Twenty-five years later, still no one has been able to replicate those findings – with many studies specifically showing no link between the MMR and autism. And while today 95% of parents agree vaccines work, only 91% think they are safe, according to a recent survey by the UK Health Security Agency. In 2021-22, no vaccines in the UK hit the 95% target.
'It's never too late'
Dr Vanessa Silba, consultant epidemiologist at the UK Health Security Agency, notes there’s no upper age limit for the MMR.
‘Vaccines are one of the fundamental interventions we have to give children the best start in life, and we’re very proud in the UK to have an extensive vaccination programme,’ she says.
‘But our analysis suggests we still have children who are now in their early 20s who haven’t been vaccinated yet. Anyone who isn’t sure whether they’ve had it can check with their GP and get booked in for two doses – it’s free on the NHS and never too late to get vaccinated.’
The Lancet retracted the paper in 2010, shortly after Wakefield was found guilty of serious professional misconduct including dishonesty, irresponsibility and breaching ethical protocols. He would soon have his licence to practise medicine revoked.
Wakefield maintains his innocence. Today he remains a vocal member of the vaccine-sceptic movement, enjoying support from high-profile names including President Donald Trump.
Across the world, the fear he sowed by faking a scientific study to prove his own theory and potentially make millions still manifests itself across a whole spectrum of society, from fervent anti-vaxxers to new parents instilled with an unnecessary sense of trepidation.
And as the arrival of Covid vaccines turbo-charged the cultural divide, Deer says it need not have been this way.
‘The previous concerns [over DPT] had died down,’ he says. ‘But when Wakefield appeared it set off a whole new movement.
‘It laid down the networks and the campaigning ways of thinking, the attitudes, the Facebook pages, so that infrastructure was already in place – then the Covid pandemic came along and exploited it.
‘The Wakefield study was the blue touch paper that lit the whole thing.’
'Two of my children are autistic, only one had the MMR'
As a young parent in the late Nineties, Lisa Brown was well aware of the concern generated around the MMR by Wakefield.
‘Before the claims about MMR I took my daughter Sophie* for a different vaccination and the doctor said she’d give her the MMR too. Sophie hadn’t been very well, she’d had some throat infections, so I questioned giving her two vaccines at once, but the doctor said everyone had been doing it.

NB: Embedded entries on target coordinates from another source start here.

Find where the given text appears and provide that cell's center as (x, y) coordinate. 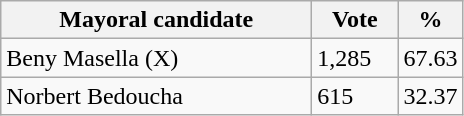
Mayoral candidate (156, 20)
32.37 (430, 96)
67.63 (430, 58)
1,285 (355, 58)
Vote (355, 20)
Beny Masella (X) (156, 58)
% (430, 20)
615 (355, 96)
Norbert Bedoucha (156, 96)
Return [X, Y] of the center of cell containing provided text 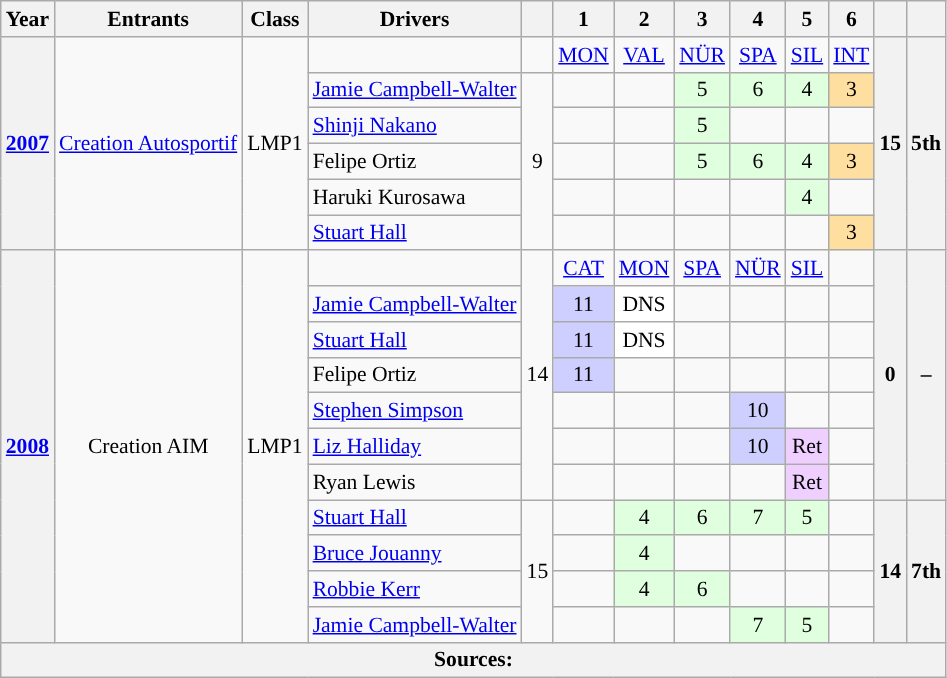
Liz Halliday [415, 447]
2007 [28, 144]
5th [926, 144]
Creation AIM [148, 447]
Creation Autosportif [148, 144]
VAL [644, 55]
Shinji Nakano [415, 126]
0 [890, 376]
1 [584, 19]
9 [538, 161]
– [926, 376]
Drivers [415, 19]
2008 [28, 447]
7th [926, 571]
Bruce Jouanny [415, 554]
Haruki Kurosawa [415, 197]
Robbie Kerr [415, 589]
Sources: [474, 660]
Class [274, 19]
Stephen Simpson [415, 411]
INT [851, 55]
Ryan Lewis [415, 482]
Entrants [148, 19]
Year [28, 19]
CAT [584, 269]
2 [644, 19]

‘A couple of days after she became unwell again and developed an abscess in her throat, which started to put me off MMR anyway. Then all the claims came out – and after Sophie was diagnosed with autism a year later – so in the back of my mind I thought maybe there was some truth to it.
‘When my two sons were born we gave them separate measles and rubella jabs, but they didn’t have mumps because there was a shortage of it.

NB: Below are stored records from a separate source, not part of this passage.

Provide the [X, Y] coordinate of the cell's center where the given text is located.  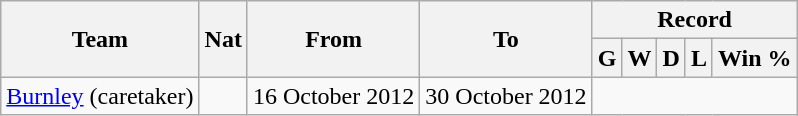
Record [694, 20]
G [607, 58]
To [506, 39]
Win % [754, 58]
30 October 2012 [506, 96]
Nat [223, 39]
D [671, 58]
Team [100, 39]
Burnley (caretaker) [100, 96]
L [698, 58]
16 October 2012 [333, 96]
From [333, 39]
W [640, 58]
Find where the given text appears and provide that cell's center as (X, Y) coordinate. 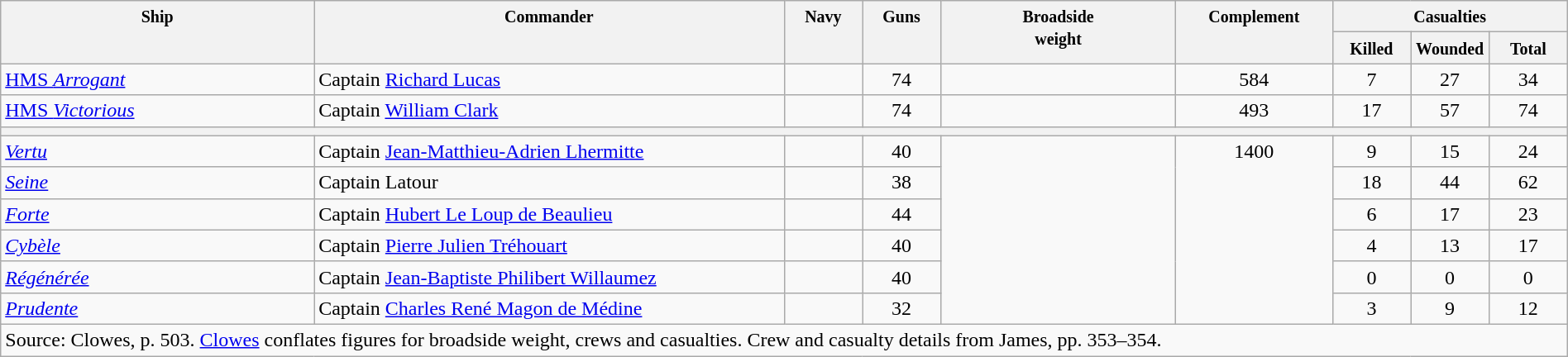
Source: Clowes, p. 503. Clowes conflates figures for broadside weight, crews and casualties. Crew and casualty details from James, pp. 353–354. (784, 340)
3 (1371, 308)
38 (901, 183)
Captain Jean-Matthieu-Adrien Lhermitte (549, 151)
Prudente (157, 308)
Captain Pierre Julien Tréhouart (549, 246)
7 (1371, 79)
Navy (824, 32)
24 (1528, 151)
62 (1528, 183)
Captain Charles René Magon de Médine (549, 308)
Captain Jean-Baptiste Philibert Willaumez (549, 277)
12 (1528, 308)
Casualties (1450, 17)
Captain William Clark (549, 111)
57 (1451, 111)
Ship (157, 32)
Captain Latour (549, 183)
HMS Arrogant (157, 79)
Seine (157, 183)
Captain Richard Lucas (549, 79)
Vertu (157, 151)
Broadsideweight (1058, 32)
Captain Hubert Le Loup de Beaulieu (549, 214)
15 (1451, 151)
6 (1371, 214)
Complement (1254, 32)
32 (901, 308)
Cybèle (157, 246)
18 (1371, 183)
27 (1451, 79)
HMS Victorious (157, 111)
Guns (901, 32)
4 (1371, 246)
Régénérée (157, 277)
Forte (157, 214)
23 (1528, 214)
1400 (1254, 230)
Wounded (1451, 48)
584 (1254, 79)
Killed (1371, 48)
Commander (549, 32)
493 (1254, 111)
34 (1528, 79)
13 (1451, 246)
Total (1528, 48)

‘Around that time I went to a conference put on by a local autism support group, and some of the speakers talked about the MMR and links to autism. You had all this information which preys on the mind, and you do start to believe it, thinking there’s no smoke without fire. Plus there was a lot of media coverage at the time, and the prime minister, Tony Blair, was refusing to say whether he’d given his son [Leo] the MMR.
‘However, even though both my sons had their vaccines separately, my youngest son was also diagnosed with autism later on, which made me think there wasn’t really enough evidence to support the findings.
‘I’m not anti-vaccine at all, I do think it’s important because the diseases they’re protecting against can be life-changing or life-threatening – not getting my children vaccinated was never an option for me.
‘If I could go back, knowing what I know now, I probably would have given both my sons the MMR too.’